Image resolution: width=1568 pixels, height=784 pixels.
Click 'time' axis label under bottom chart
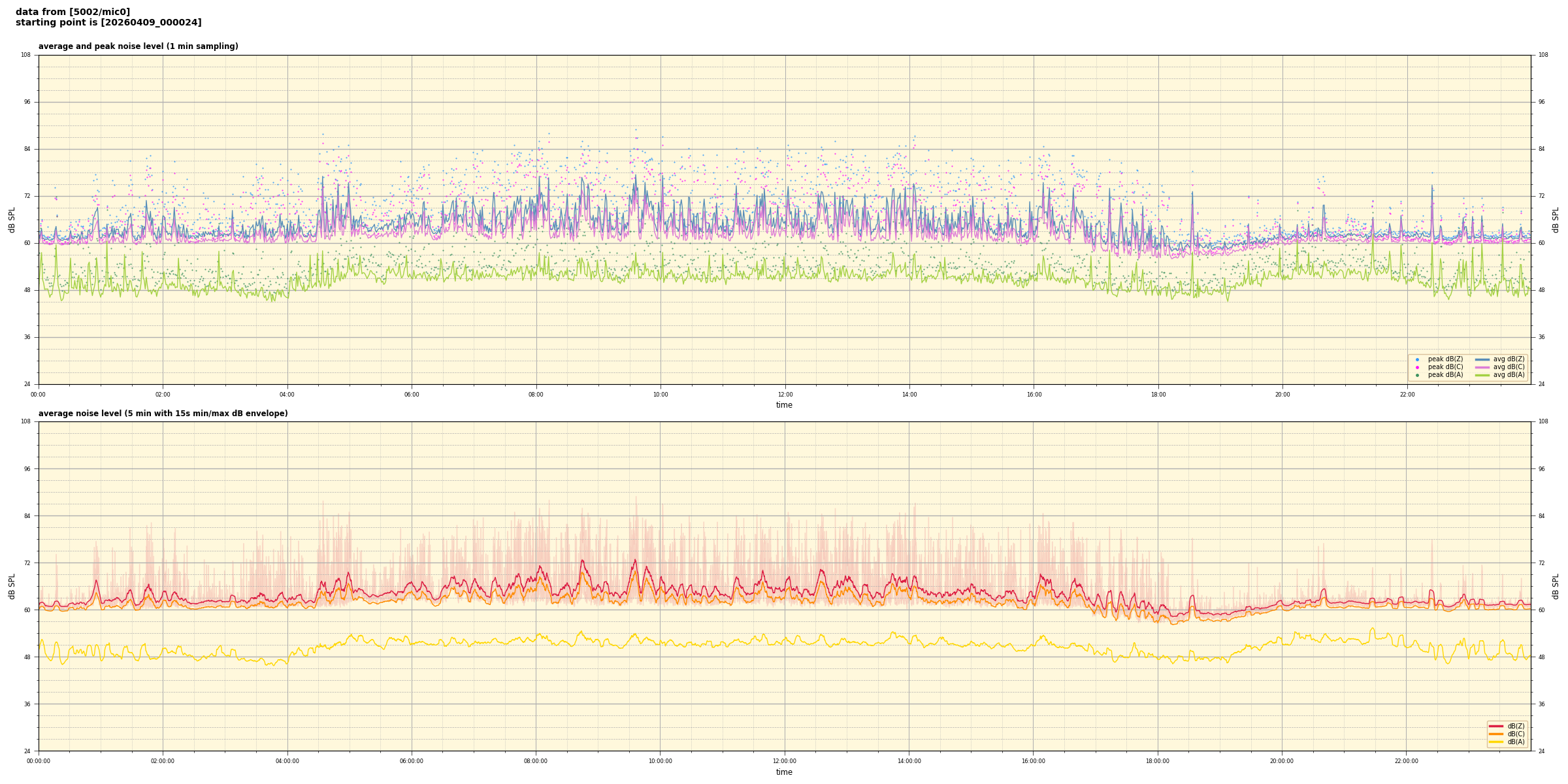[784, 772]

--

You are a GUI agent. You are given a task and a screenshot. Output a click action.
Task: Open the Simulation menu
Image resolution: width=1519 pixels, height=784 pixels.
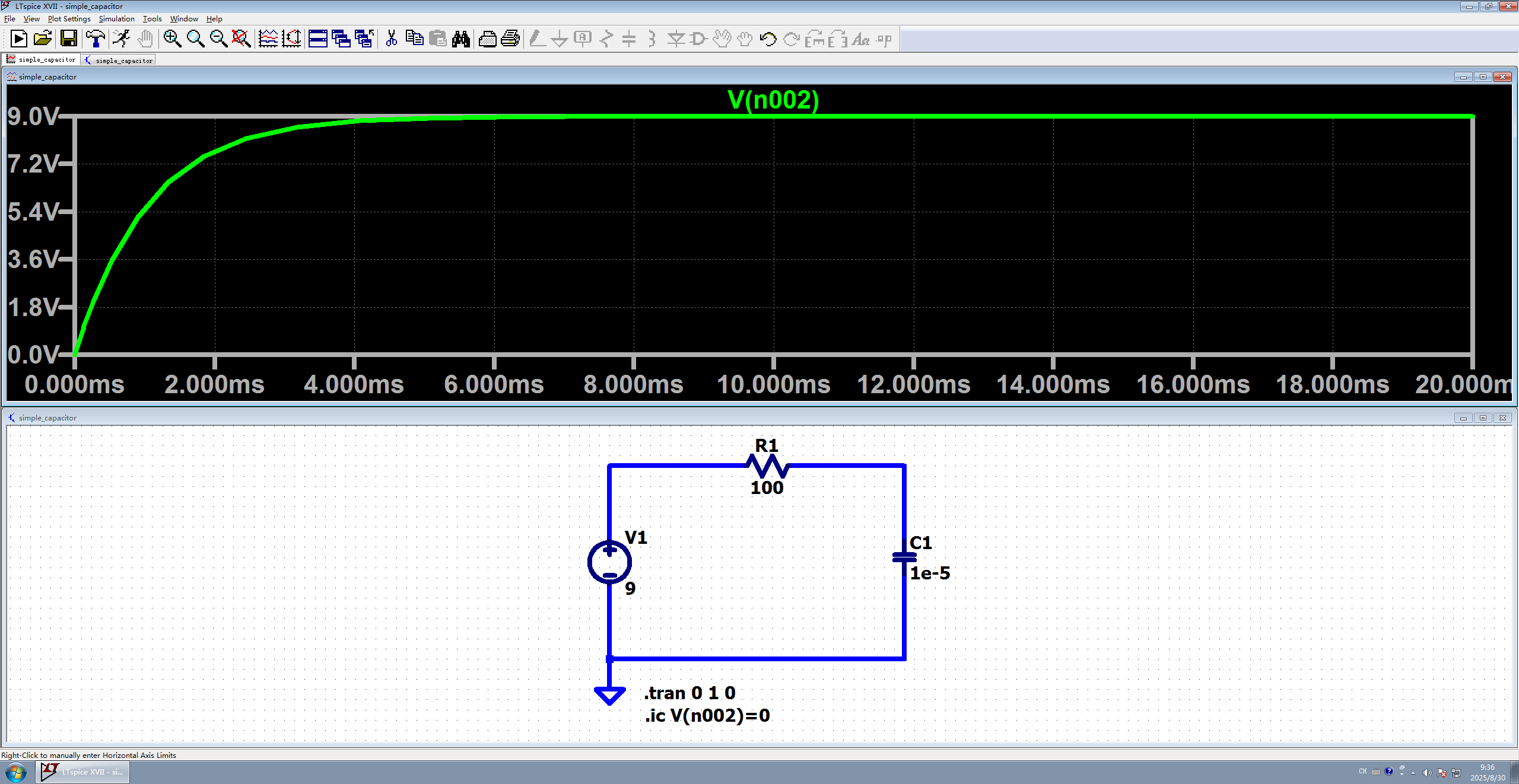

...

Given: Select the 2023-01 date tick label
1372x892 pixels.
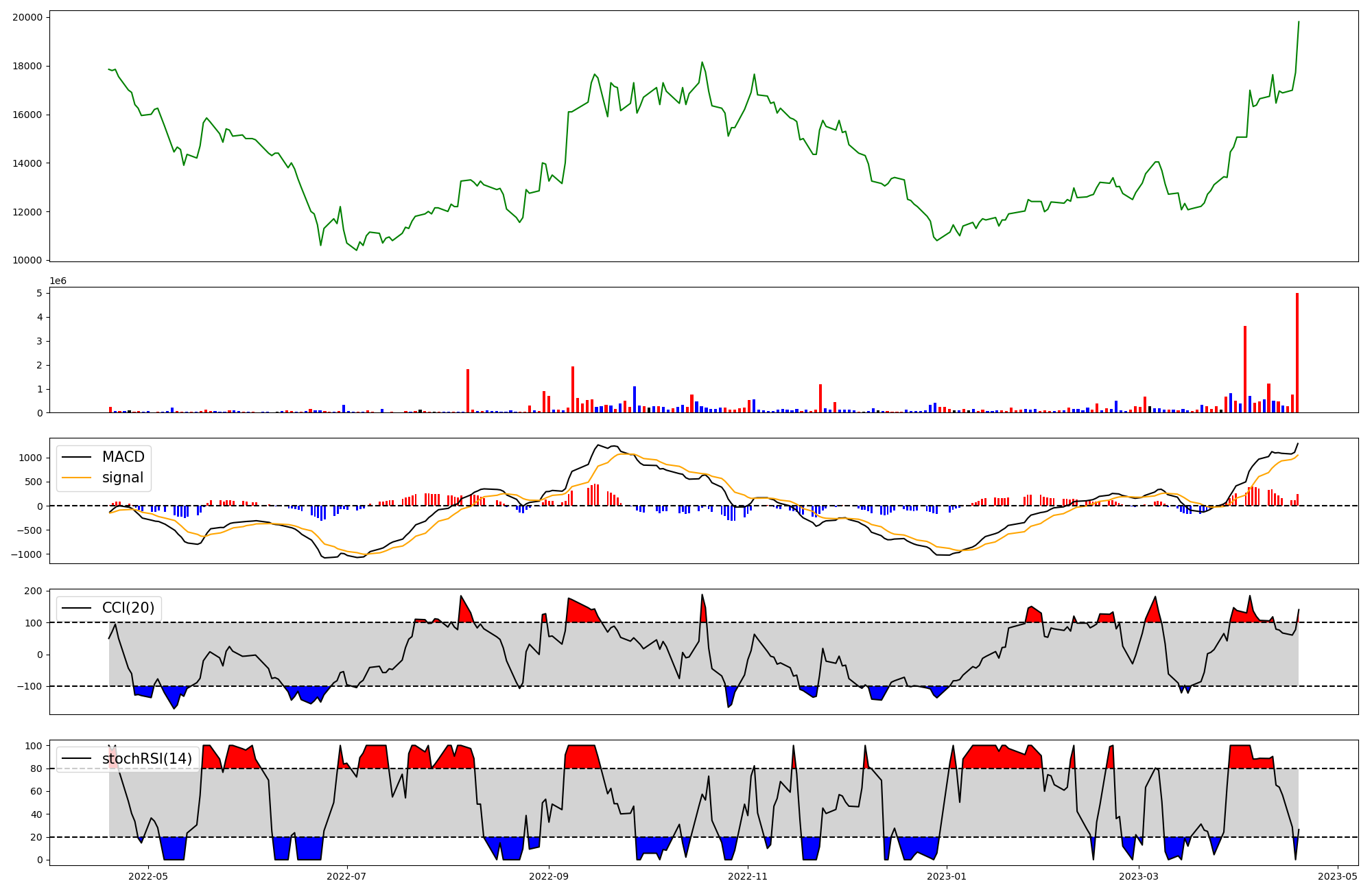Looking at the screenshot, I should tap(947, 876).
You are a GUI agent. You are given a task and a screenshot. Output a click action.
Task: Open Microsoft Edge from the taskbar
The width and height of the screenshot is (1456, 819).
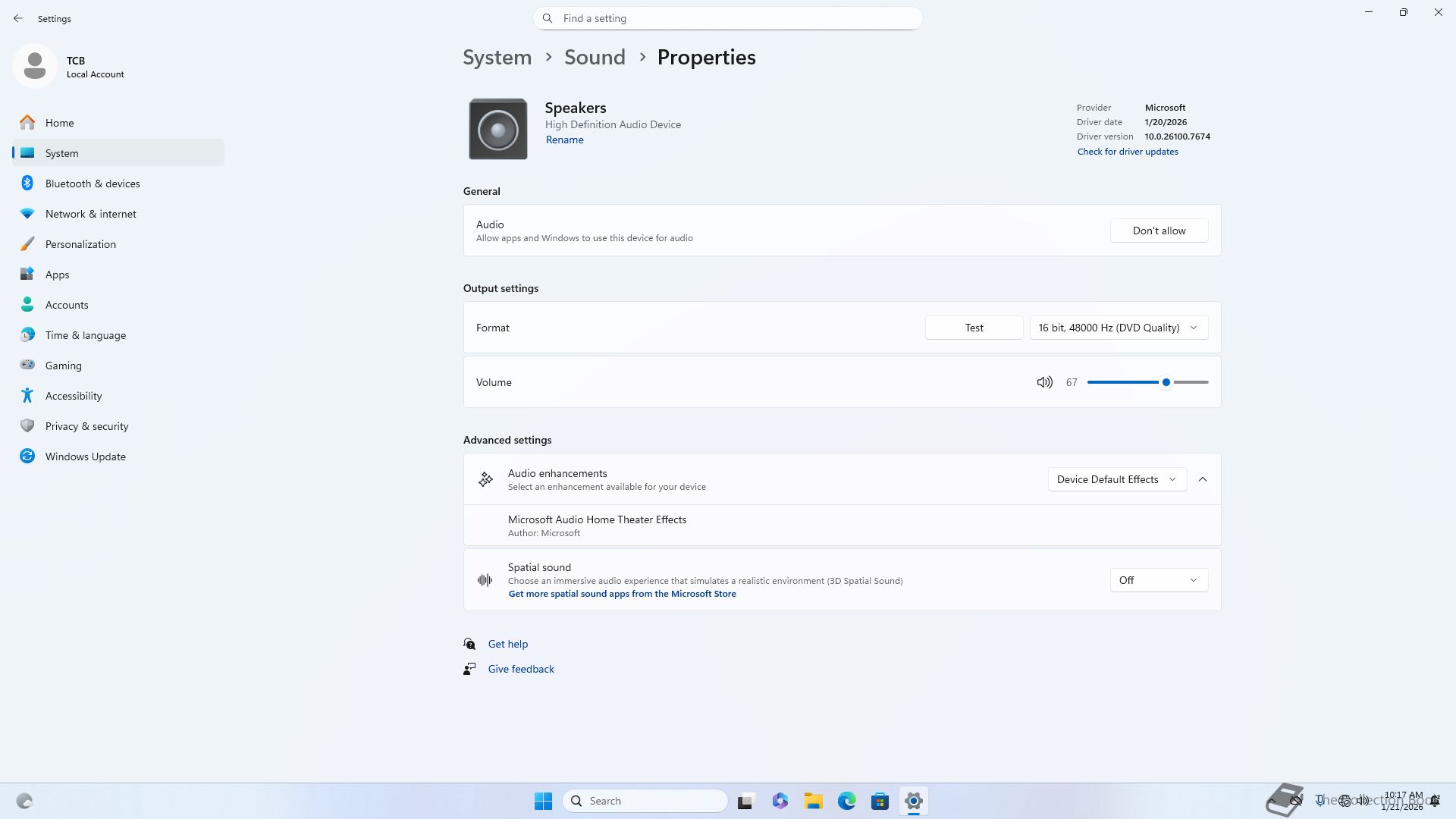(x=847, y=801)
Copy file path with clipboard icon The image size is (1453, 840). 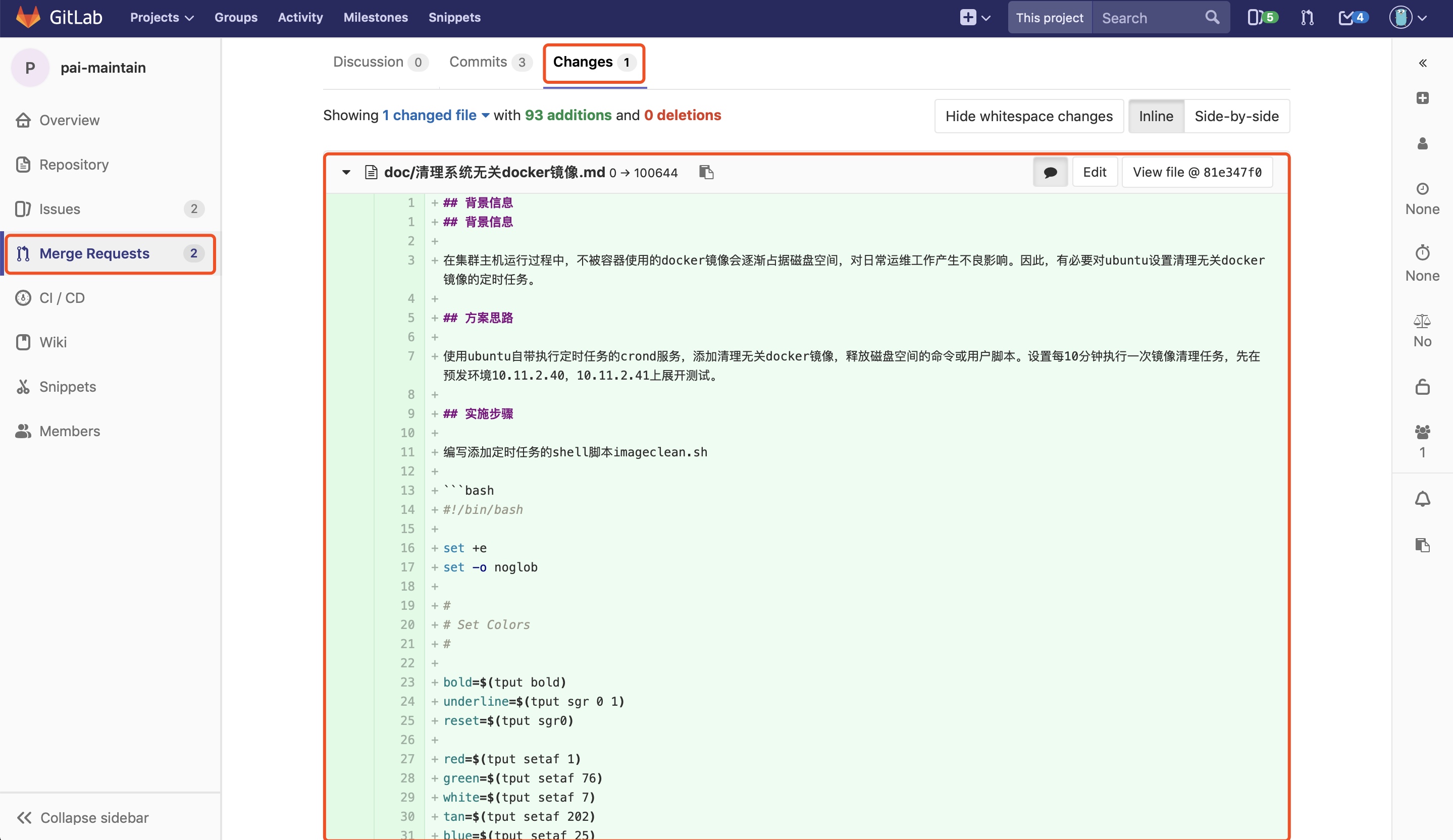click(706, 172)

> Exercise brief:
Answer with one number only: how many lines in the data contain the word "resolution"?

> Expected answer:
2